The obligation of the Company to make any payment required by this Section 4.2(a) shall be deemed to have been satisfied to the extent of any corresponding payment made (i) by a
Credit Provider to the Trustee pursuant to a Letter of Credit then in effect with respect to the Bonds or (ii) by one or more Guarantors pursuant to a Guaranty in effect with respect to the Bonds.
(b) The Company further covenants that it will make any payments required to be made pursuant to Sections 2.4, 4.6 and 4.8 of the Indenture at the applicable Purchase Price thereof by 2:45 p.m. New York City time in federal or other immediately available funds; provided however the obligation to make such payments shall have been deemed satisfied to the extent that such Purchase Price shall have been paid from remarketing proceeds or from a draw under a Letter of Credit pursuant to Section 4.7(D) of the Indenture.
(c) The Company also agrees to pay (i) the annual fee of the Trustee and the Tender Agent, if any, for their ordinary services rendered as trustee or tender agent, respectively, and their ordinary expenses incurred under the Indenture, as and when the same become due, (ii) the reasonable fees, charges and expenses (including reasonable legal fees and expenses) of the Trustee, as bond registrar and paying agent, the reasonable fees of any other paying agent on the Bonds as provided in the Indenture, and (iii) the reasonable fees, charges and expenses of the Trustee for the necessary extraordinary services rendered by it and extraordinary expenses incurred by it under the Indenture, as and when the same become due. The Trustee’s compensation shall not be limited by any provision of law regarding the compensation of a Trustee of an express trust.
(d) Except to the extent paid or reimbursed from Bond proceeds, the Company covenants and agrees to pay promptly when due the Authority’s Service Charge, and as Additional Payments hereunder, within ten (10) Business Days after request therefor made in writing, all expenses (including reasonable attorney’s fees) incurred by the Authority in connection with the issuance and carrying of the Bonds and all expenses reasonably incurred or advances reasonably made in the exercise of the Authority’s rights or the performance of its obligations under this Agreement, the Bonds or the Indenture. Any fees, expenses, reimbursements or other charges which the Authority may be entitled to receive from the Company hereunder or thereunder, if not paid when due, shall bear a late charge equal to 5% of the amount overdue, and if not paid within sixty (60) days, shall bear interest at twelve percent (12%) per annum.

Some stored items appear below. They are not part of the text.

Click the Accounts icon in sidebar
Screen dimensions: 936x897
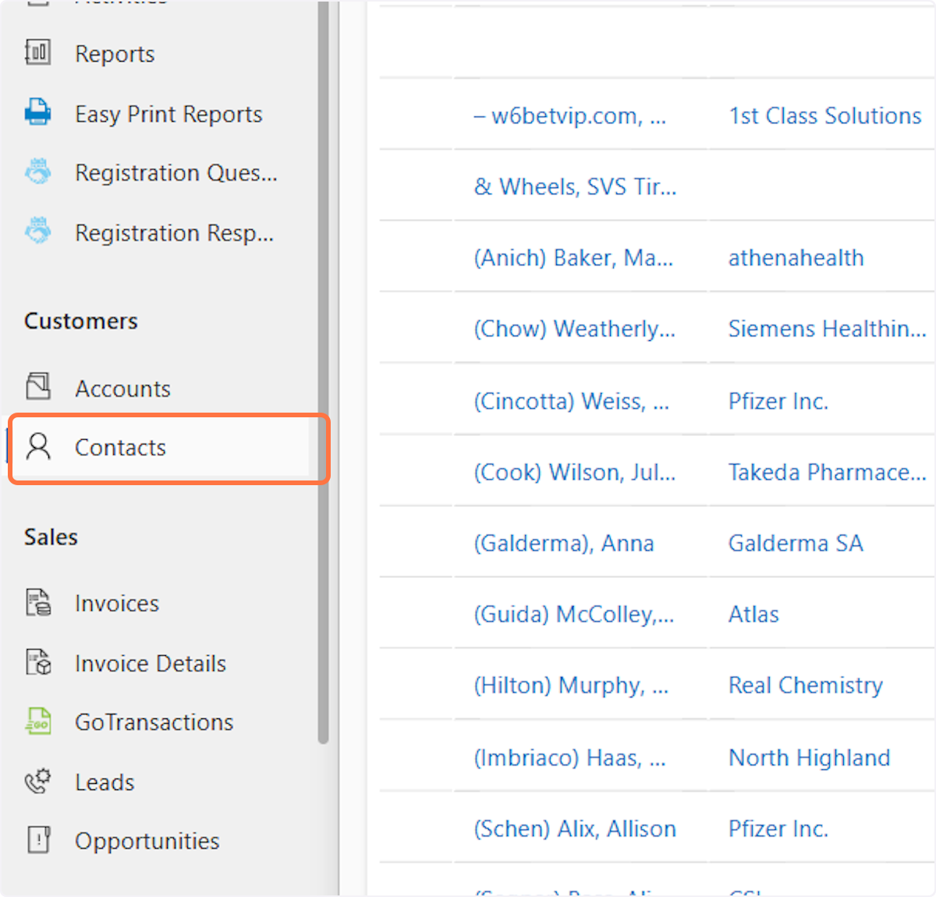[37, 387]
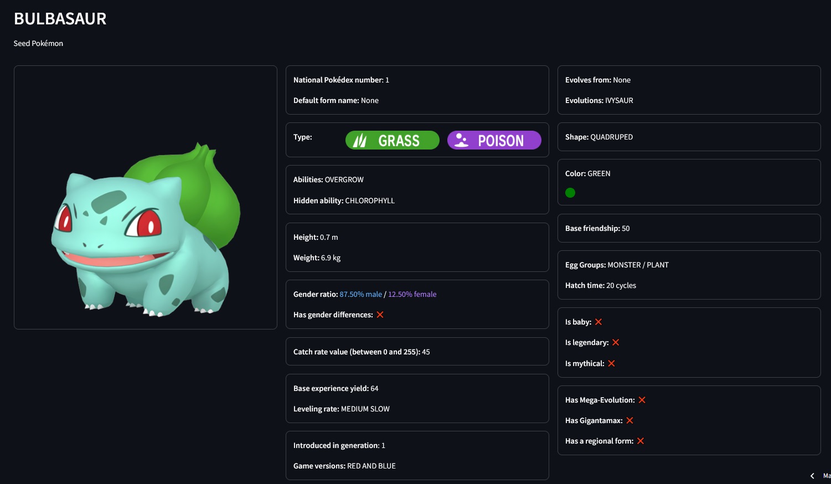831x484 pixels.
Task: Click red X next to Has gender differences
Action: (380, 315)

(e) The Company also agrees to pay the reasonable fees, charges and expenses of the Remarketing Agent specified in the Remarketing Agreement. Such payments shall be made directly to the Remarketing Agent. The Authority shall have no obligation whatsoever with respect to the payment of fees, charges and expenses of the Remarketing Agent.
(f) The Company agrees to pay any amounts required to be deposited in the Rebate Fund to comply with the provisions of the Tax Agreement and to pay the fees, charges and expenses of any rebate analyst.

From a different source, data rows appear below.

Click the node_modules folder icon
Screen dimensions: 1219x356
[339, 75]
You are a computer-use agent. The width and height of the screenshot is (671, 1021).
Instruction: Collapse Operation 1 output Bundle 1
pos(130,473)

Section 4.3Unconditional Obligation. The obligations of the Company to make the Loan Payments, the Additional Payments and the other payments required by Section 4.2 hereof and to perform and observe the other agreements on its part contained herein shall be absolute and unconditional and shall be binding and enforceable in all circumstances whatsoever,
irrespective of any defense or any rights of set-off, recoupment or counterclaim it might otherwise have against the Authority, and during the term of this Agreement, the Company shall pay all payments required to be made on account of this Agreement (which payments shall be net of any other obligations of the Company) as prescribed in Section 4.2 and all other payments required hereunder, free of any deductions and without abatement, diminution or set-off. The Company shall be obligated to make the payments whether or not the Project has come into existence or become functional and whether or not the Project has ceased to exist or to be functional to any extent and from any cause whatsoever. The Company shall be obligated to make such payments regardless of whether the Company is in possession or is entitled to be in possession of the Project or any part thereof. Until such time as the principal of, premium, if any, and interest on, the Bonds shall have been fully paid, or provision for the payment thereof shall have been made as required by the Indenture, the Company (i) will not suspend or discontinue any payments provided for in Section 4.2; (ii) will perform and observe all of its other covenants contained in this Agreement; and (iii) except as provided in Article VIII hereof, will not terminate this Agreement for any cause, including, without limitation, the occurrence of any act or circumstances that may constitute failure of consideration, destruction of or damage to all or a portion of those facilities or equipment comprising the Project, commercial frustration of purpose, any change in the tax or other laws of the United States of America or of the State or any political subdivision of either of these, or any failure of the Authority or the Trustee to perform and observe any covenant, whether express or implied, or any duty, liability or obligation arising out of or connected with this Agreement or the Indenture, except to the extent permitted by this Agreement.
Section 4.4Assignment of Authority’s Rights. As security for the payment of the Bonds, the Authority will under the Indenture assign to the Trustee the Authority’s rights under this Agreement, including the right to receive Loan Payments hereunder (except the right of the Authority to receive certain payments, if any, with respect to fees, expenses and indemnification, or to enforce its rights under Sections 4.2(d), 7.3, 9.2 and 9.3 and its rights of indemnification and consent). The Authority hereby directs the Company to make the Loan Payments required hereunder directly to the Trustee for deposit as contemplated by the Indenture. The Authority hereby directs the Company to make the Purchase Price Payments and any payments under Section 5.13 required hereunder directly to the Trustee or the Tender Agent as contemplated by the Indenture. The Company hereby consents to such assignment and agrees to make payments directly to the Trustee or the Tender Agent, as the case may be, without defense or set-off by reason of any dispute between the Company and the Authority or the Trustee.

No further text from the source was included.